In Ghost Colours received generally positive reviews from music critics. At Metacritic, which assigns a normalised rating out of 100 to reviews from mainstream critics, the album has received an average score of 79, based on 17 reviews. K. Ross Hoffman at AllMusic praised the album, writing, "To be sure, In Ghost Colours is a triumph of craftsmanship rather than vision – a synthesis and refinement of existing sounds rather than anything dramatically new and original – but it is an unalloyed triumph nonetheless, and one of the finest albums of its kind." Mark Pytlik of Pitchfork found In Ghost Colours enjoyable and praised the album's cheerfulness, calling it "a hard record not to love" and assigning it a "Best New Music" designation. Pitchfork later named it the fourth best record of 2008.

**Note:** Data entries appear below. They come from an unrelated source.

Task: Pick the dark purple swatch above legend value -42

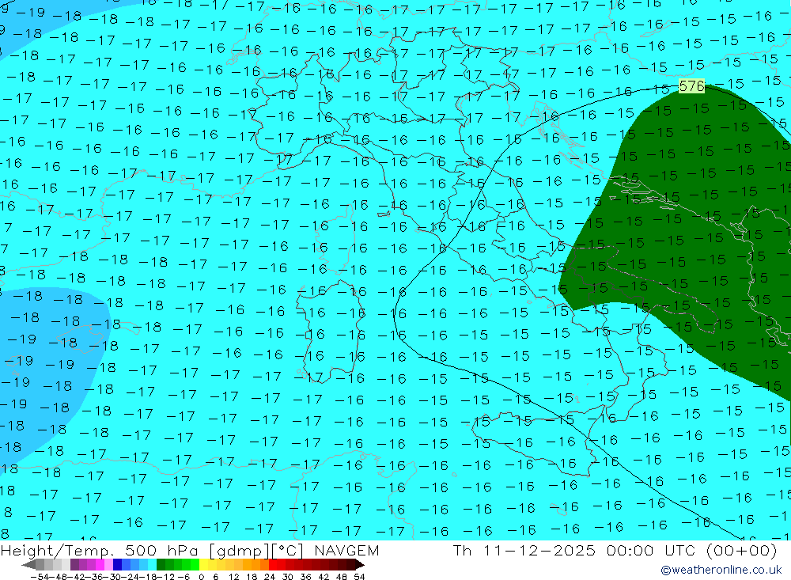Action: pyautogui.click(x=74, y=564)
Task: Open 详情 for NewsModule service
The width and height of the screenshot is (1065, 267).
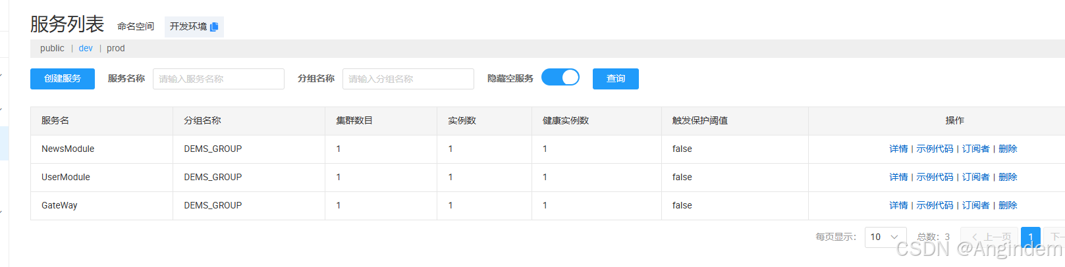Action: point(898,149)
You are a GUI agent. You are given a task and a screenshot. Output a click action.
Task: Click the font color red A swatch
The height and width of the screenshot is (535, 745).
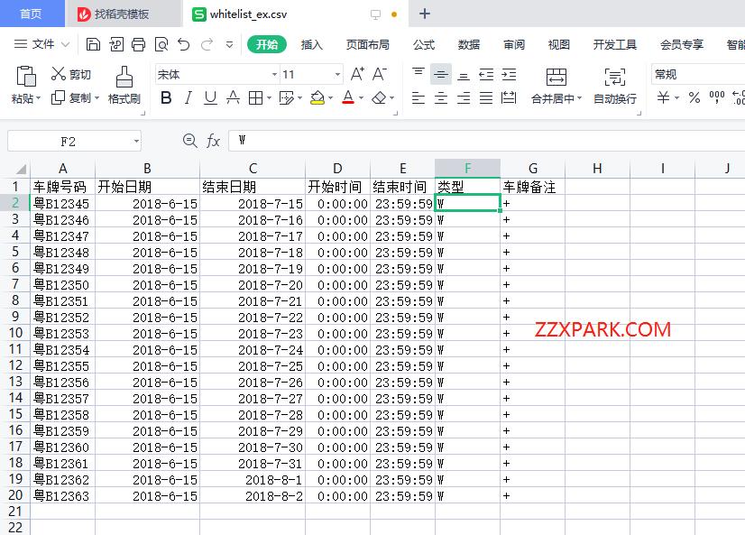pyautogui.click(x=348, y=98)
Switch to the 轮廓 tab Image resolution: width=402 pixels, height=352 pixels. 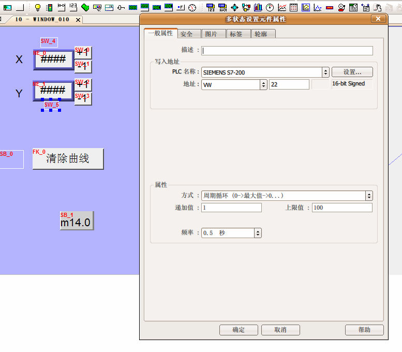(x=263, y=34)
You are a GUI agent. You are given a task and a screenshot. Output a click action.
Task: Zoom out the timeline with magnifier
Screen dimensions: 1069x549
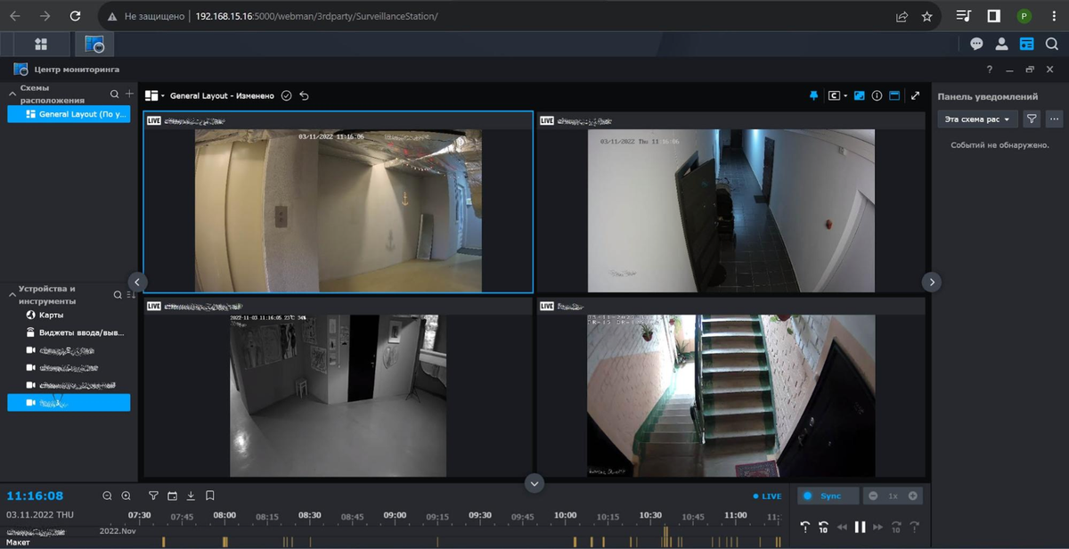107,496
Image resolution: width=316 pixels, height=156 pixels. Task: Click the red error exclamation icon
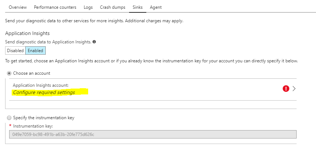(286, 88)
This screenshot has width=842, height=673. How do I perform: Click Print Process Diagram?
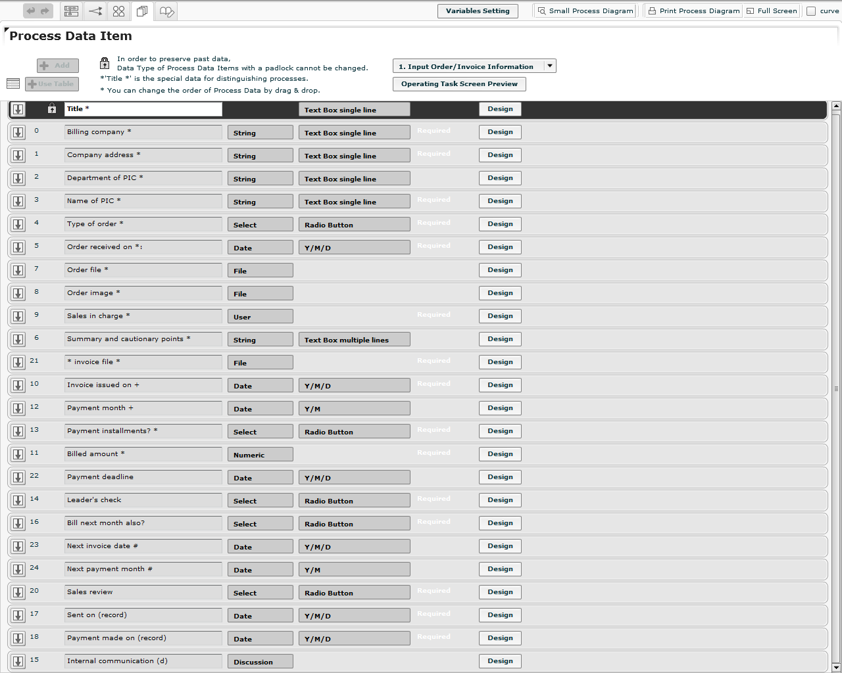(693, 10)
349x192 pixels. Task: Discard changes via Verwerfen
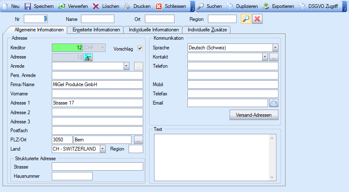(62, 6)
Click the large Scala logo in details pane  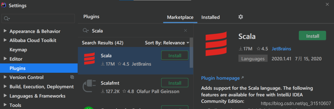[x=216, y=44]
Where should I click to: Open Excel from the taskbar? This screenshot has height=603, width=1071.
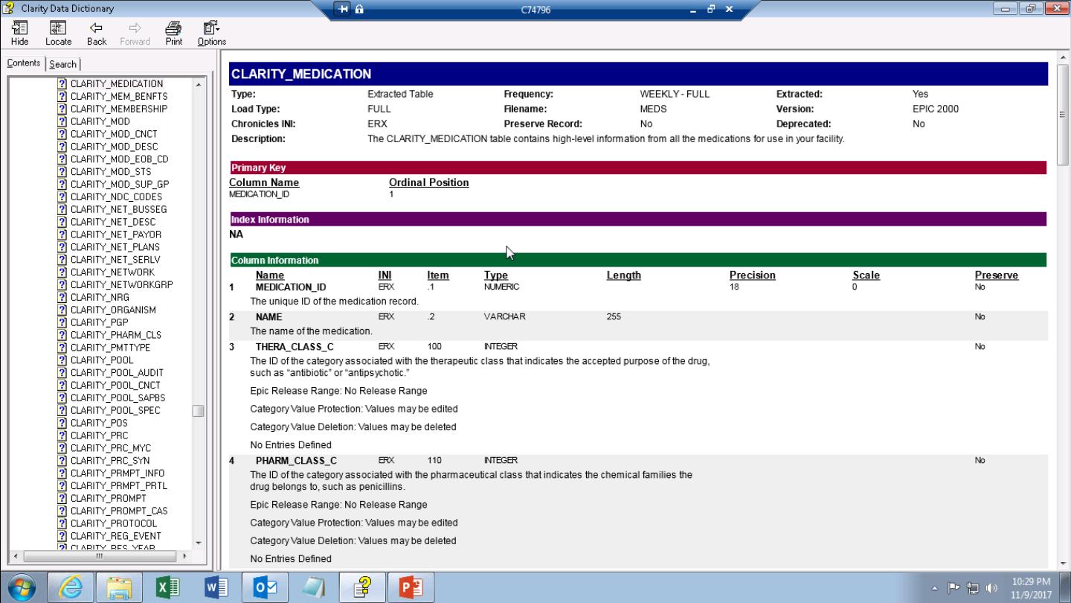point(168,587)
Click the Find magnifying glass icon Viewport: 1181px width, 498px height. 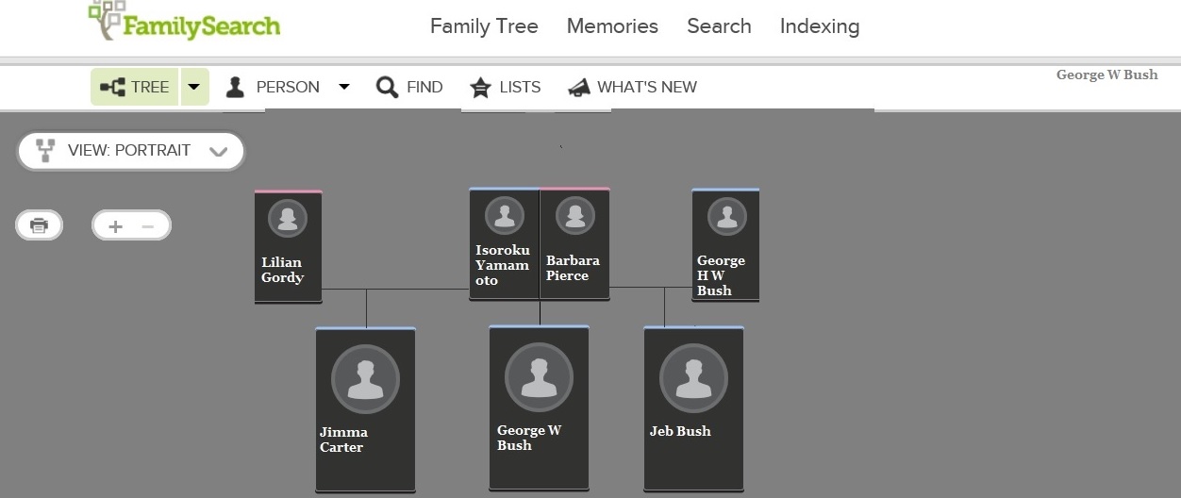point(387,88)
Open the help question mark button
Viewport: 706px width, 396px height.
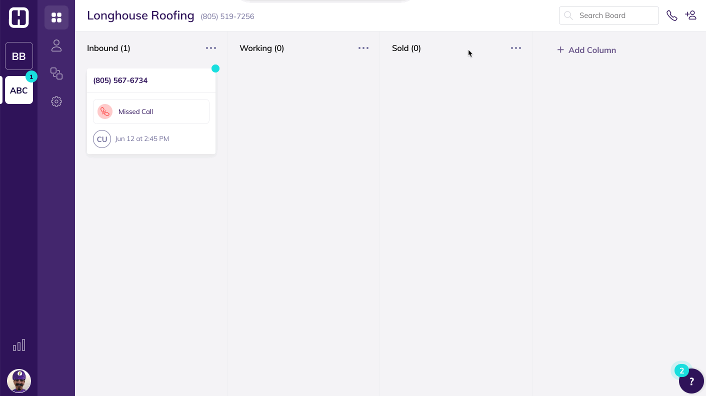tap(692, 381)
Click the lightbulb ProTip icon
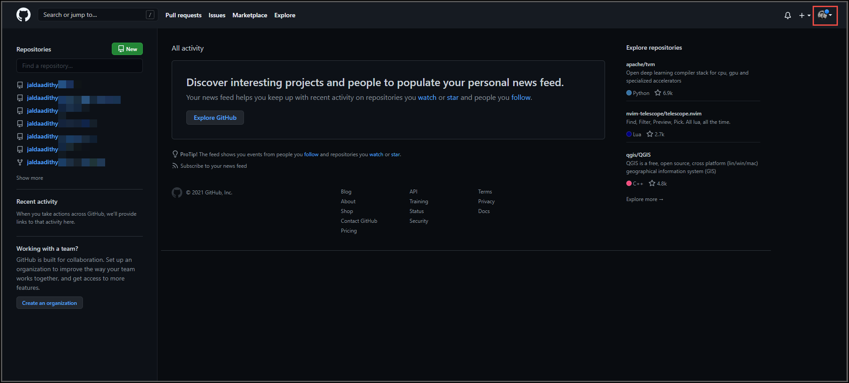 [175, 154]
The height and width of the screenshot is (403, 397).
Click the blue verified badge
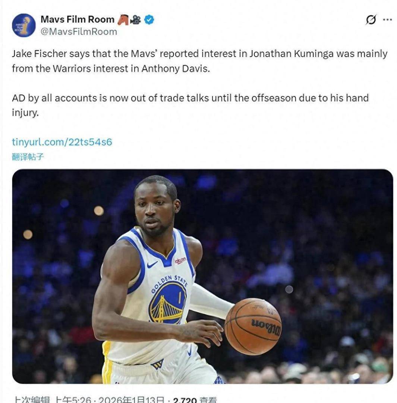coord(149,20)
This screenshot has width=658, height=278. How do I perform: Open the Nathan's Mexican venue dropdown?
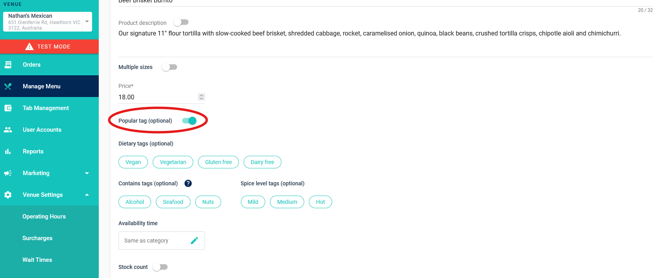pyautogui.click(x=87, y=22)
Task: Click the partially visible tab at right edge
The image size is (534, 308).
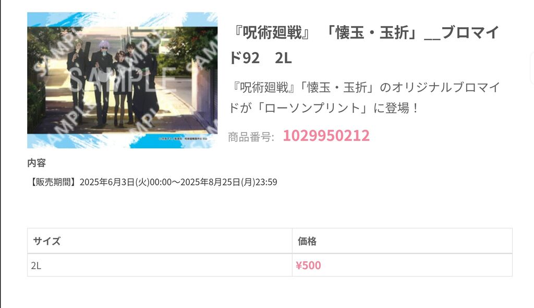Action: tap(532, 68)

Robert Christgau gave In Ghost Colours a two-star honourable mention rating, indicating a "likable effort consumers attuned to its overriding aesthetic or individual vision may well enjoy", and cited "Out There on the Ice" and "Hearts on Fire" as highlights. In a less positive review, Dave Hughes of Slant Magazine criticised the album for being unfocused. Youyoung Lee of Entertainment Weekly called the album "uneven", writing that "for every pump-your-fist gem like 'Hearts on Fire,' there's a lifeless cut like the clanky 'Silver Thoughts,' which feels like a sonic hangover."

Professional ratings
Aggregate scores
| Source | Rating |
| Metacritic | 79/100 |
Review scores
| Source | Rating |
| AllMusic |  |
| Alternative Press |  |
| Consequence of Sound |  |
| Entertainment Weekly | B− |
| The Irish Times |  |
| Pitchfork | 8.8/10 |
| Q |  |
| Spin |  |
| The Sunday Times |  |
| URB |  |

===Accolades===

Accolades for In Ghost Colours
| Publication | Country | Accolade | Year | Rank | Ref. |
| Drowned in Sound | UK | 50 Best Albums of the Year | 2008 | 3 |  |
| Montreal Mirror | Canada | 50 Best Albums of the Year | 2008 | — |  |
| Pitchfork | US | 50 Best Albums of the Year | 2008 | 4 |  |
| US | The Top 200 Albums of the 2000s | 2009 | 61 |  |
| The Sunday Times | UK | 100 Best Albums of the Year | 2008 | 2 |  |

==Track listing==

| No. | Title | Length |
|---|---|---|
| 1. | "Feel the Love" | 4:28 |
| 2. | "Out There on the Ice" | 4:58 |
| 3. | "Lights and Music" | 4:37 |
| 4. | "We Fight for Diamonds" | 1:02 |
| 5. | "Unforgettable Season" | 3:13 |
| 6. | "Midnight Runner" | 2:32 |
| 7. | "So Haunted" | 4:27 |
| 8. | "Voices in Quartz" | 1:21 |
| 9. | "Hearts on Fire" | 4:53 |
| 10. | "Far Away" | 4:56 |
| 11. | "Silver Thoughts" | 0:29 |
| 12. | "Strangers in the Wind" | 4:44 |
| 13. | "Visions" | 1:09 |
| 14. | "Nobody Lost, Nobody Found" | 4:39 |
| 15. | "Eternity One Night Only" | 3:06 |
| Total length: |  | 50:34 |

UK edition bonus track
| No. | Title | Length |
|---|---|---|
| 16. | "Cold Youth" | 4:58 |
| Total length: |  | 55:32 |

Japanese edition bonus tracks
| No. | Title | Length |
|---|---|---|
| 16. | "Hearts on Fire" (Midnight Juggernauts remix) | 4:31 |
| 17. | "Hearts on Fire" (Calvin Harris remix) | 5:40 |
| 18. | "Lights and Music" (Boys Noize remix) | 5:21 |
| 19. | "Lights and Music" (Moulinex remix) | 5:17 |
| Total length: |  | 71:23 |

==Personnel==
Credits adapted from the liner notes of In Ghost Colours.

- Cut Copy – production
- Tim Goldsworthy – production, mixing
- Eric Broucek – production assistance
- John Fields – production assistance, mixing (tracks 1–3, 7)
- Atom – mixing assistance (tracks 1–3, 7)
- Dan Whitford – additional mixing
- Tim Hoey – additional mixing
- Warwick Baker – cover concept, art direction, layout

==Charts==

===Weekly charts===

| Chart (2008) | Peak position |
|---|---|
| Australian Albums (ARIA) | 1 |
| Australian Dance Albums (ARIA) | 1 |
| Finnish Albums (Suomen virallinen lista) | 32 |
| UK Albums (OCC) | 118 |
| US Billboard 200 | 167 |
| US Independent Albums (Billboard) | 21 |
| US Top Dance Albums (Billboard) | 6 |

===Year-end charts===

| Chart (2008) | Position |
|---|---|
| Australian Dance Albums (ARIA) | 13 |

==Certifications==

| Region | Certification | Certified units/sales |
| Australia (ARIA) | Gold | 35,000^{^} |
^{^} Shipments figures based on certification alone.